Весь год своего второго консульства, который был первым годом его правления, Траян провёл в Германии. Однако мы не можем указать на какие-либо военные подвиги, которыми он отметил своё пребывание в этих землях. Он сделал нечто лучшее: сдержал варваров, которые даже во время ледостава на Дунае не осмелились воспользоваться удобным переходом для своих обычных набегов. Будучи столь же мудрым, сколь и храбрым, Траян умерил и пыл римских солдат, рвавшихся на вражескую территорию. Эта политика, равно далёкая и от слабости, и от безрассудства, увенчалась успехом. Германцы, научившиеся презирать римское оружие при Домициане, вновь стали его бояться: они запросили мира и дали заложников.
Ещё одной заботой, достойной великого государя, стало для Траяна в первые годы правления восстановление воинской дисциплины – не только в армии, которой он командовал лично, но и во всех войсках империи. Постоянные кровавые подозрительность Домициана вынуждали военачальников опасаться слишком выдающихся успехов. Они попустительствовали упадку, боясь, что слава обернётся для них преступлением. Траян, сам исполненный достоинств, не тревожился, обнаружив их у подчинённых. Напротив, своими приказами и личным примером он внушал им всю твёрдость и энергию, необходимые, чтобы солдаты повиновались командирам и наводили ужас на врагов. Чтобы его легаты пользовались уважением, он сам оказывал им почёт. Он не стремился затмевать их блеском императорского величия и требовал, чтобы в его присутствии и в его отсутствие они беспрепятственно осуществляли свои полномочия.

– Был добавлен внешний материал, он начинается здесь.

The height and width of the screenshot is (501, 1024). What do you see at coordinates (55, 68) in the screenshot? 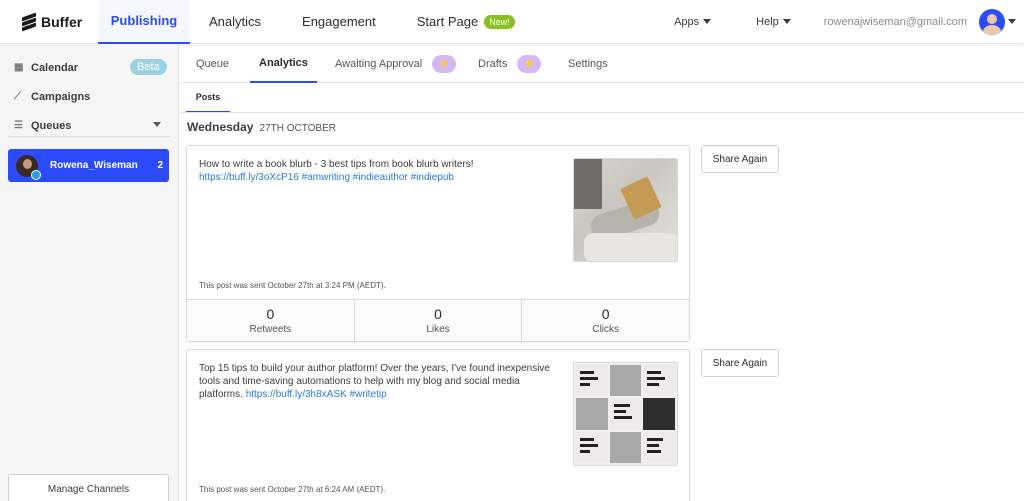
I see `sidebar-item-label: Calendar` at bounding box center [55, 68].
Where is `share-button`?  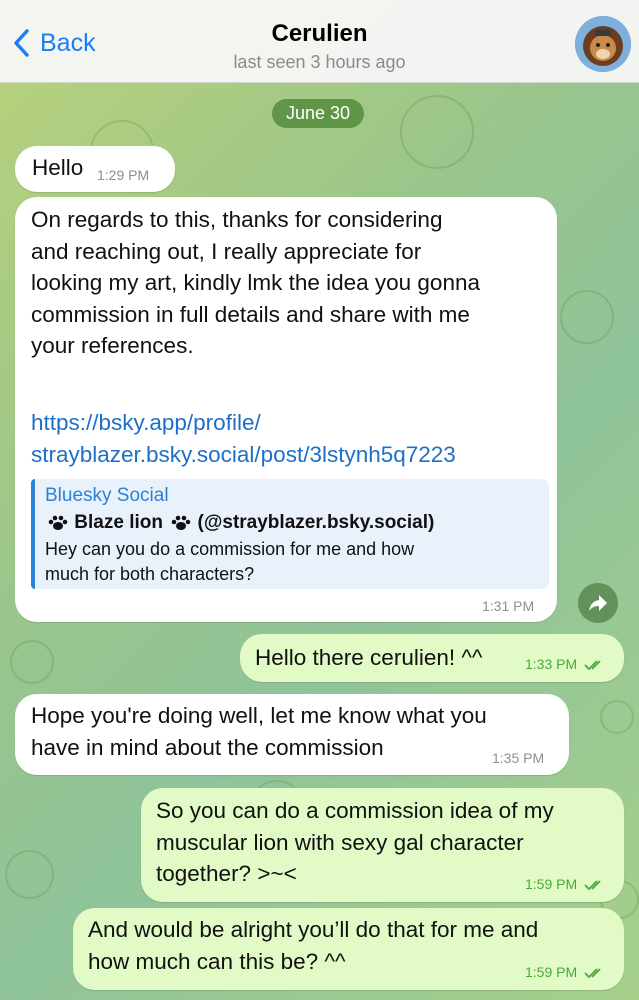
share-button is located at coordinates (598, 603).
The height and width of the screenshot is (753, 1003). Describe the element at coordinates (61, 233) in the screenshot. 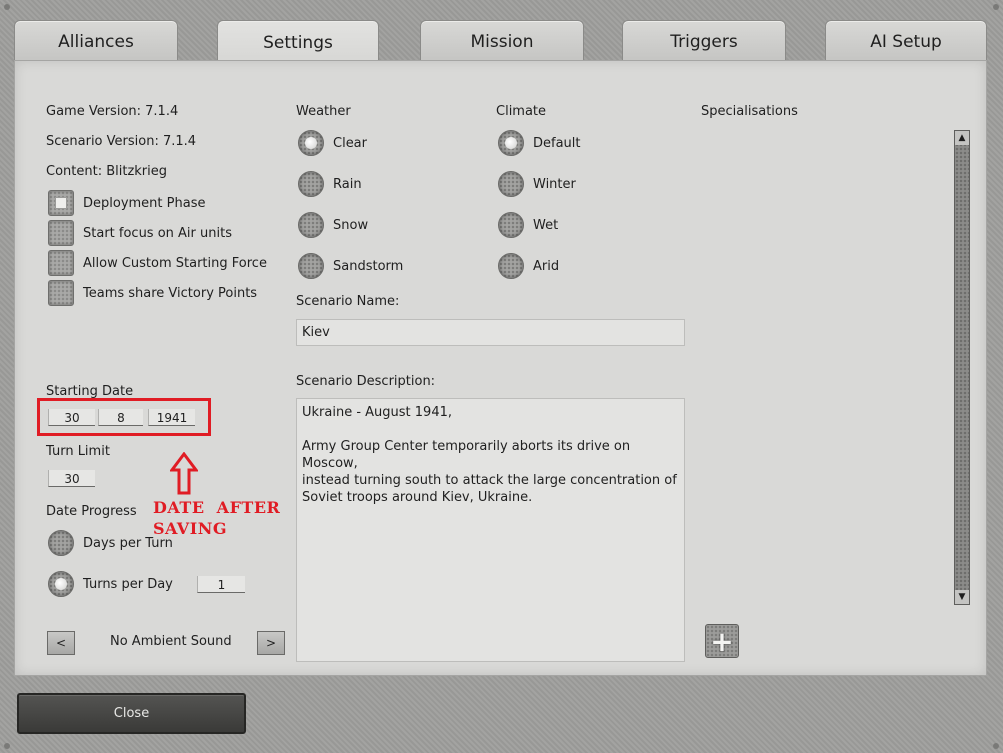

I see `start-focus-air-checkbox` at that location.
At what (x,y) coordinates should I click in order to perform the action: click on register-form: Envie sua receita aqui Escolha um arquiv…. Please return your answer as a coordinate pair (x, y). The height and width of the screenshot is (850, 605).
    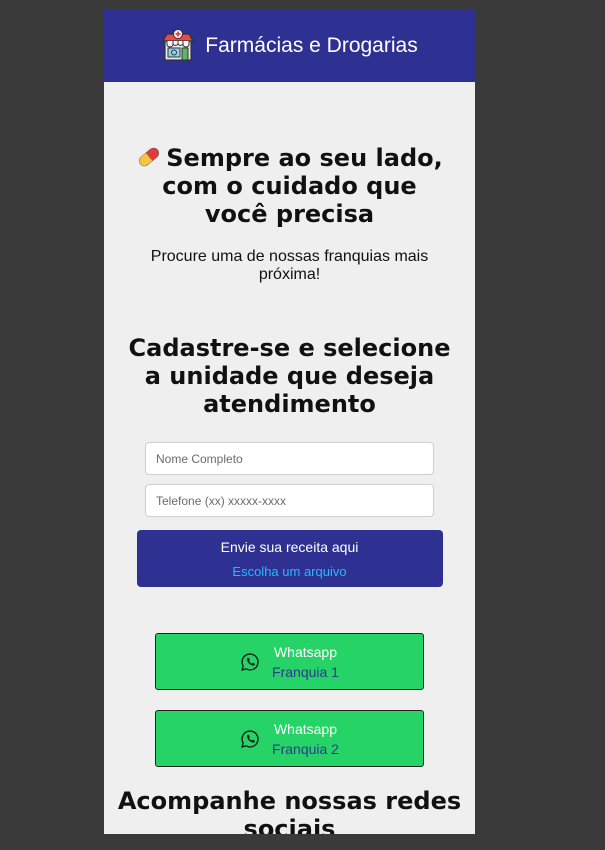
    Looking at the image, I should click on (290, 514).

Траян оставался в Германии и в начале 850 года от основания Рима, когда консулами стали Пальма и Сенецион. Существовал обычай, по которому императоры принимали консульство сразу после восшествия на престол, и сенат не замедлил предложить Траяну последовать примеру предшественников. Однако скромность побудила его ответить, что, став консулом в год смерти Нервы и своего воцарения, он уже исполнил этот обычай. Он отказался от предложенного консульства и предоставил двум частным лицам честь открыть год.
Наконец, решив вернуться в Рим, куда его звали единодушные желания граждан, он отправился в путь с подобающей верховному правителю свитой, но в безупречном порядке. Земли, через которые он проезжал, не подверглись ни грабежам, ни притеснениям. Ещё свежа была память о разорении, учинённом на этом же пути Домицианом; и Траян, желая подчеркнуть выгодное для себя сравнение, приказал публично вывесить расчёт сумм, израсходованных на путешествие его предшественника и на его собственное. По этому поводу Плиний обращается к нему с похвалой, сопровождая её мудрым замечанием: «В этом поступке, – говорит он [2], – вы менее всего думали о своей славе, но о общей пользе. Хорошо, когда император привыкает отчитываться перед империей; когда в своих поездках он ставит себе это правилом и обнародует свои расходы: тогда он не позволит себе трат, которых стыдился бы объявить».